Speaking from Fontainebleau, in France, where she’s doing an in-residence week of a 12-month coaching course at the famed INSEAD business school, Davison is exercised too by her new appointment to the board of the Paul Ramsay Foundation, among Australia’s richest philanthropic operations.

She first became interested in the “strategic philanthropy” practised by the foundation while studying a masters in public administration at the Harvard Kennedy School 20 years ago.

There she saw big US philanthropic funds able to work at scale and take a long-term approach to projects rather than needing the immediate “quick wins” required of governments or for-profits by their shareholders and electors.

“I think the philanthropic funds can take more risks and take more of a ‘try, test, learn’ approach than, say, government, which is working in some areas where they are judged on whether they’ve wasted money if something fails,” she says.

“And philanthropy can create new incentives for partnerships to get people to work together in ways that perhaps it’s harder for others to do.”

Davison says funds have to decide where they can really make a difference: “The Paul Ramsay Foundation has been very clear about that around deep disadvantage, which is what attracts me to the board.

“And then the question becomes, what bets are we going to make in terms of where do we think we will be able to make the biggest impact at scale?

“That’s another thing that attracts me to the foundation – the opportunity to have impact at scale because of the sheer size of the fund.”

Davison says small donations from individuals are really important to the sector but there is an opportunity for more creative funding models such as Goodstart, where investors contributed money, took a risk, but received a return on the start-up capital.

Data, she says, has become increasingly important: “At Goodstart it was one of the things that I really invested in.
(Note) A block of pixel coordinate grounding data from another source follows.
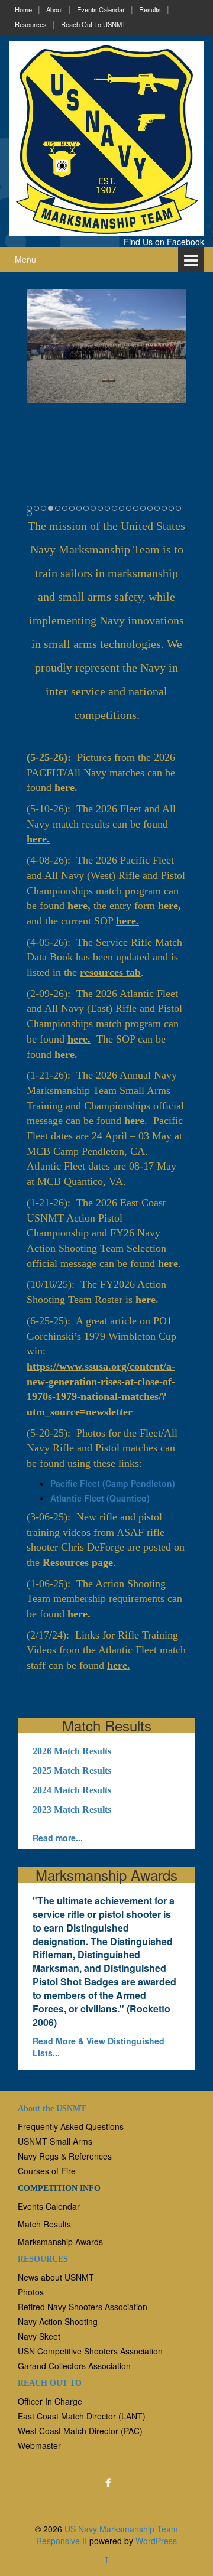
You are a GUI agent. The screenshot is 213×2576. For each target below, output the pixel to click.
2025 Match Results (72, 1771)
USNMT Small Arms (55, 2141)
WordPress (156, 2540)
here (134, 1120)
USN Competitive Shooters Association (90, 2351)
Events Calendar (101, 9)
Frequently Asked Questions (71, 2126)
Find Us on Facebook (164, 241)
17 (143, 508)
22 (178, 508)
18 (150, 508)
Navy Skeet (39, 2336)
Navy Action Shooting (58, 2321)
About (54, 9)
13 (114, 508)
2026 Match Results (72, 1751)
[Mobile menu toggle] (191, 259)
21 (171, 508)
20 (164, 508)
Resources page (78, 1562)
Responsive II (61, 2540)
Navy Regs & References (65, 2156)
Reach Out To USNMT (93, 24)
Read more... (58, 1838)
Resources (31, 24)
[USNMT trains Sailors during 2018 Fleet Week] (106, 346)
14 (121, 508)
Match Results (44, 2224)
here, (79, 905)
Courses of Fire (47, 2171)
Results (150, 9)
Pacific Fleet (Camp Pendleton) (112, 1483)
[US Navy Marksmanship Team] (106, 137)
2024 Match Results (72, 1790)
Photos (31, 2292)
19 (157, 508)
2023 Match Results (72, 1810)
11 (100, 508)
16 (135, 508)
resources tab (110, 972)
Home (23, 9)
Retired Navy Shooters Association (82, 2307)
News (28, 2277)
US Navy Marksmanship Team (121, 2529)
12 (107, 508)
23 (29, 513)
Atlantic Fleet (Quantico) (100, 1498)
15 (128, 508)
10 (93, 508)
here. (66, 787)
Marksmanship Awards (60, 2242)
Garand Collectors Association (74, 2366)
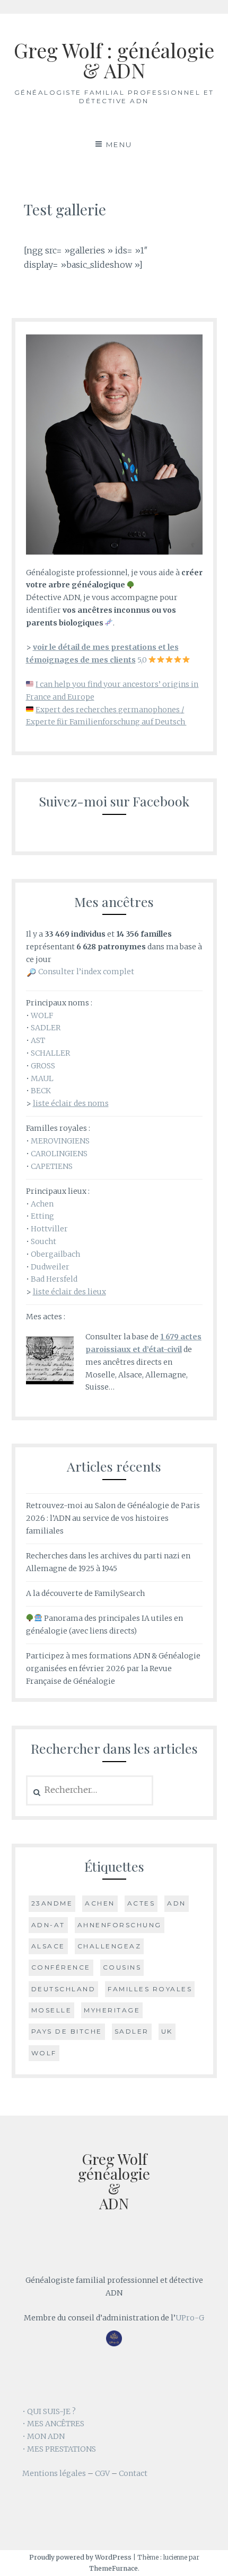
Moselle (51, 2010)
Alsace (48, 1946)
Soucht (43, 1241)
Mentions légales (54, 2473)
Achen (42, 1204)
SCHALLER (50, 1053)
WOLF (42, 1015)
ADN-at (48, 1925)
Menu (119, 144)
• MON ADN (43, 2436)
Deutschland (63, 1989)
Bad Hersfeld (54, 1279)
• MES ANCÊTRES (53, 2423)
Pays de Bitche (66, 2031)
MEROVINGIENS (60, 1141)
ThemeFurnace (113, 2568)
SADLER (45, 1027)
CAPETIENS (52, 1166)
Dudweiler (50, 1267)
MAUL (42, 1078)
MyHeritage (112, 2010)
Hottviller (49, 1228)
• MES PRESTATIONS (59, 2449)
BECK (41, 1090)
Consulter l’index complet (86, 971)
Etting (42, 1216)
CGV (102, 2473)
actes (141, 1903)
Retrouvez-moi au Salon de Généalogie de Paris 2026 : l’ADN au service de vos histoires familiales (113, 1518)
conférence (61, 1967)
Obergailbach (55, 1254)
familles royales (150, 1989)
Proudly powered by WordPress (80, 2557)
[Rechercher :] (90, 1790)
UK (167, 2031)
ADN (176, 1903)
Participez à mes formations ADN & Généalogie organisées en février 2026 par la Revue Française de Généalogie (113, 1668)
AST (38, 1040)
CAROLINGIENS (59, 1153)
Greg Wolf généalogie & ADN (114, 2181)
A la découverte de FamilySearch (85, 1593)
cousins (122, 1967)
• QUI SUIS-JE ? (49, 2411)
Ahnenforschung (119, 1925)
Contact (133, 2473)
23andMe (52, 1903)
When we started, I couldn’t even tell you how many of our staff were qualified, we didn’t actually have that information.

“We had a government reform that said everyone had to be a qualified and we had to phone around and ask because we didn’t have the information.
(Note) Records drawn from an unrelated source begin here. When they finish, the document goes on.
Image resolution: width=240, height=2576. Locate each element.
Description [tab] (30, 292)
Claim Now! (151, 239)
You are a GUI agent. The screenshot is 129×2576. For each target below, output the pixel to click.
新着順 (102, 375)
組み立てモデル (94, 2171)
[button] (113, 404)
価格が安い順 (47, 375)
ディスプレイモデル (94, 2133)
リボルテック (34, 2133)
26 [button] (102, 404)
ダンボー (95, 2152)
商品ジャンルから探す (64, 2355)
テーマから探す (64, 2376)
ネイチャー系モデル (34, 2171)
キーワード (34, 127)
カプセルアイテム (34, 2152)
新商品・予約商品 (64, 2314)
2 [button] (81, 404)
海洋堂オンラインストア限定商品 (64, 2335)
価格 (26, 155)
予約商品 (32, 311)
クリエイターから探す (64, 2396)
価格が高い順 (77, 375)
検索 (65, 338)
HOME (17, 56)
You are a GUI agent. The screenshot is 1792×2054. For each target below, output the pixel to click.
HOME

“When I left, we were in a situation where we could do predictive analytics and match datasets and do data linkage with government datasets to really get a much better understanding about the challenges – not the perceived challenges, the actual challenges.”
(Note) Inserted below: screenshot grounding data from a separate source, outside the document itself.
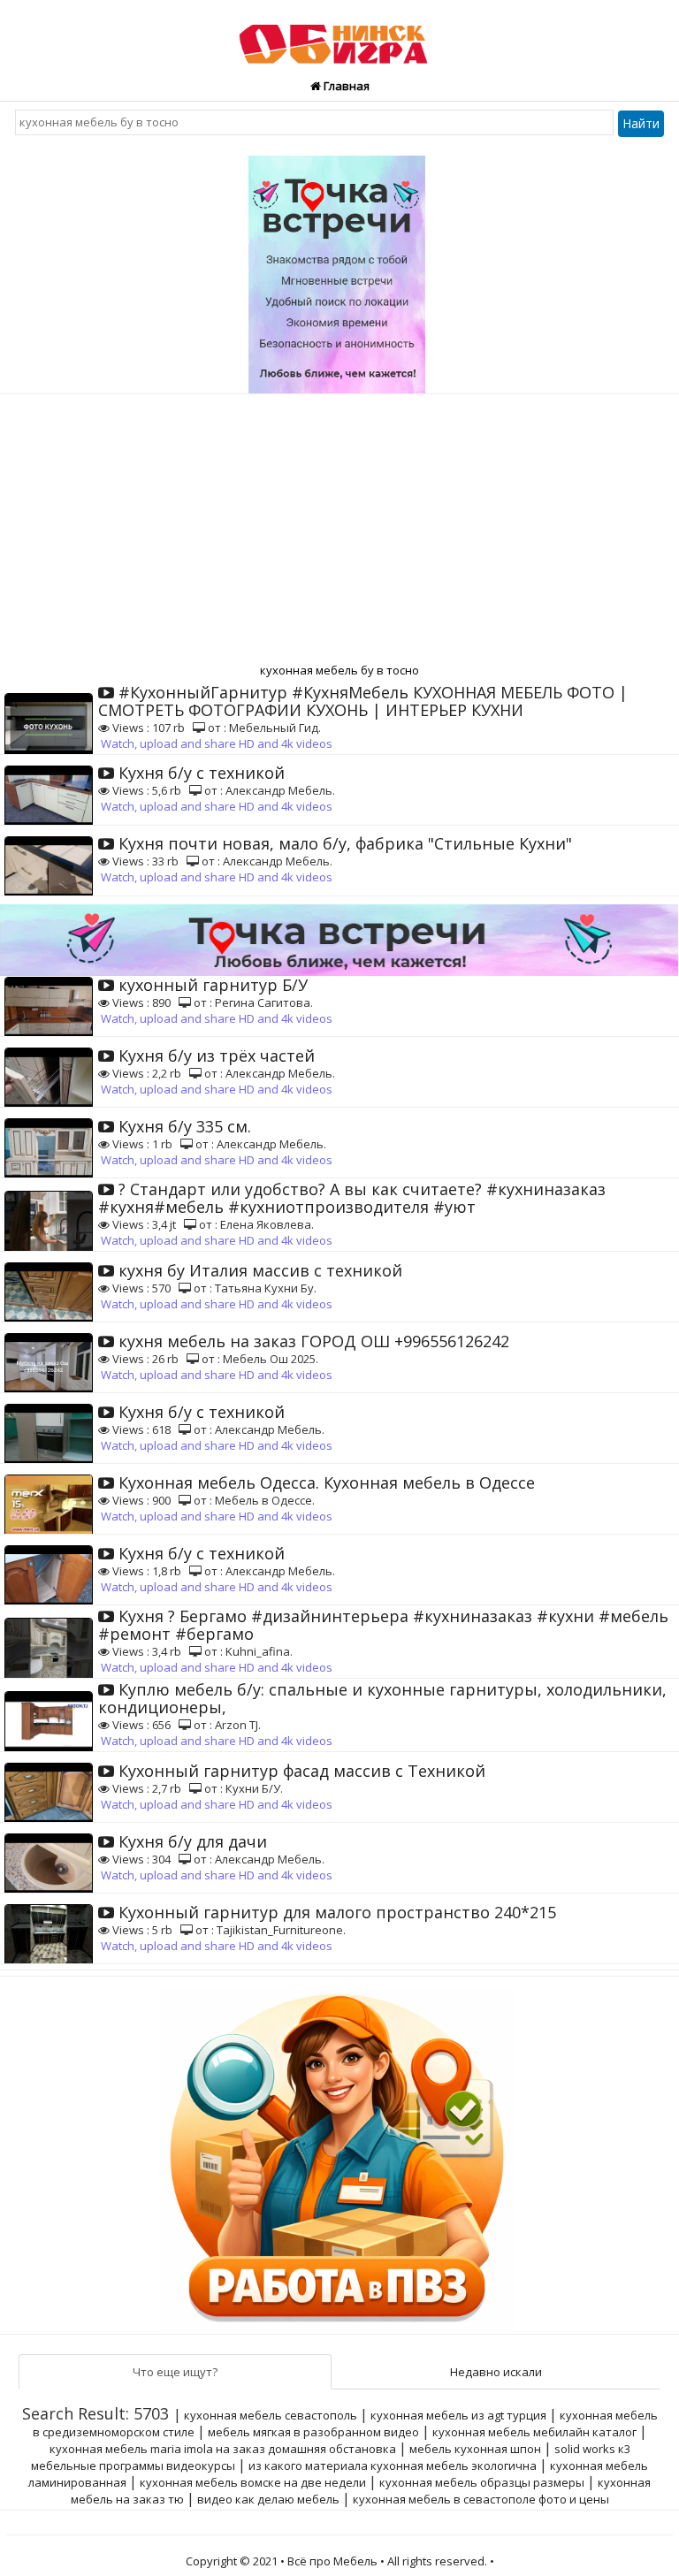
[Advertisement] (339, 527)
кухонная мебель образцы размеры (481, 2482)
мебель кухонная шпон (475, 2449)
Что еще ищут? (175, 2372)
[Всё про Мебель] (339, 36)
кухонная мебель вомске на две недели (253, 2482)
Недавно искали (496, 2372)
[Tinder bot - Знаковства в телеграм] (339, 268)
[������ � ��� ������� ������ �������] (339, 2154)
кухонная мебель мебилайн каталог (534, 2432)
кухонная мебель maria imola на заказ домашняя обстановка (223, 2449)
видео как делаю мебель (268, 2499)
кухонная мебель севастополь (270, 2415)
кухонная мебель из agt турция (458, 2415)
And data is vital for donors, too: “We’ve gone beyond the days of (saying) we’re a not-for-profit, trust us, we’re doing good things. I think people who really want to make a difference actually want to know whether the philanthropic dollar or investment is actually having an impact.

“So you need data to work out where to focus and to evaluate whether what you’re doing is making a difference or not. And you need big datasets so you can really understand whether the approach you’re taking is actually having an impact at scale, not just in a particular location or in a small situation.

“That’s one of the biggest challenges – scaling ideas and scaling things that people think are having an impact.

“Sometimes it’s easy to do something in one location, in one place, to impact small numbers of people, which isn’t necessarily a bad thing, but if the challenge is a much bigger one and much more widespread, then you’ve got to find ways of scaling it.”